Merely setting the AutoSize property of the RadWindow to true is not always sufficient for this functionality to work as expected. There are several other aspects that need to be taken into account:

Content dimensions

The content placed in the RadWindow needs to have explicit dimensions set in pixels. This is necessary, as otherwise you get a confrontation of concepts - a block element (such as the asp Panel, or div, or table) by default takes the width of its parent - 100% of it. This means that it tries to autosize according to the RadWindow. In the same time we want the RadWindow to autosize itself according to this element, which leads to this obvious contradiction. This is the reason why some explicit dimensions must exist in the content. Therefore one of the best solutions is adding an empty div with no content or borders that has explicit width - it will not be visible, yet it will allow the RadWindow to autosize correctly.

Parent page doctype

The autosizing feature is designed to work with the XHTML 1.0 transitional doctype and it is recommended that it is used for the page containing the RadWindow:

ASP.NET
<!DOCTYPE html PUBLIC "-//W3C//DTD XHTML 1.0 Transitional//EN" "https://www.w3.org/TR/xhtml1/DTD/xhtml1-transitional.dtd">

Other doctypes, such as the HTML strict have some limitations on the way elements are positioned and sized and autosizing may not work correctly with them.

Valid HTML

The page containing the RadWindow also needs to be valid HTML, as well as the content itself, as errors in either (such as extra semicolons in properties, tags left unclosed, incorrectly closed tags, etc.) result in the page not rendering properly and therefore the RadWindow may not be able to properly calculate the needed dimensions. You can easily confirm this by using the W3C Validator.
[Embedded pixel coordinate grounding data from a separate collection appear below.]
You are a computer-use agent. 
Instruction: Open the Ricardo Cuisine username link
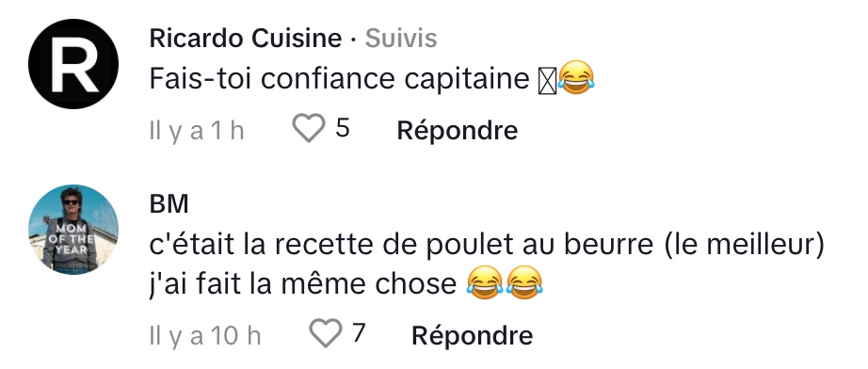245,39
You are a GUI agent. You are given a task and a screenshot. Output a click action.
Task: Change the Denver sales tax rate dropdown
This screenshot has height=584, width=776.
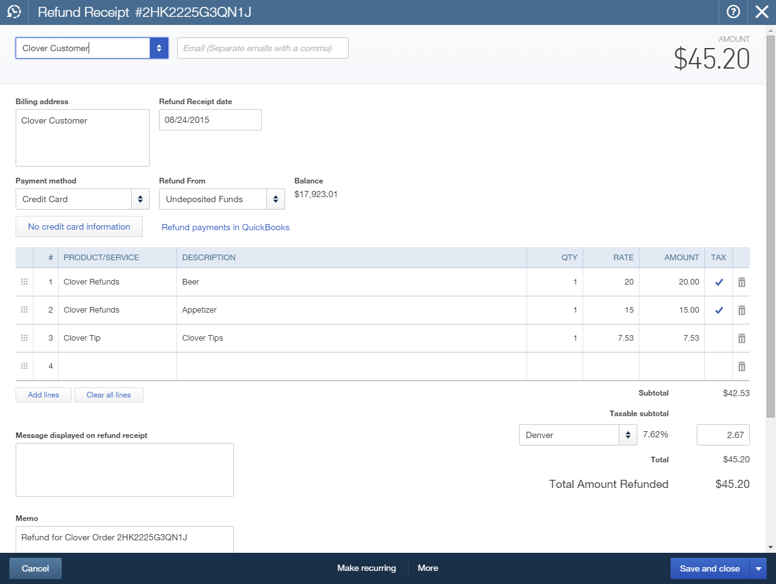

Borders, paddings and margins

There may be some issues with calculating dimensions when the top-level containers have margins or borders, so they may not be taken into account when calculating the size of its content. This also applies for paddings, as nesting elements when the parent has padding has similar effect. Therefore a good approach is to have a main container that has no borders, margins and paddings, yet has its dimensions set (or at least width). This also has to be extended to the html, body and form elements when an external page is loaded - i.e. that also need the paddings and margins removed:

CSS
html, body, form
{
	margin: 0;
	padding: 0;
	height: 100%;
}

If you get scrollbars (e.g., after minimize/maximize/restore) or the size is off by a few pixels, adding the following rule can remove them. If the size is off by 1px, this will often add one scrollbar (for example, vertical), which will, in turn, take up some space and cause a horizontal scrollbar. Such an issue with the size can come from rounding of the RadWindow size - HTML is shown (rendered) by the browser in integer values for the pixels, but may be calculated in decimal values because of the em units used by the CSS. This provides margin for rounding that can cause such issues.

CSS
html
{
	overflow: hidden;
}

RadWindow configuration

When using the AutoSize functionality setting explicit dimensions is not necessary. Moreover, they can even result in incorrect dimensions. For example, if you set the MaxHeight and MaxWidth properties to values smaller than the dimensions that will actually be needed by the content the RadWindow's size will be limited and scrollbars will be spawned. The situation with MinWidth and MinHeight is similar - if they are larger than the content you will usually get extra white space.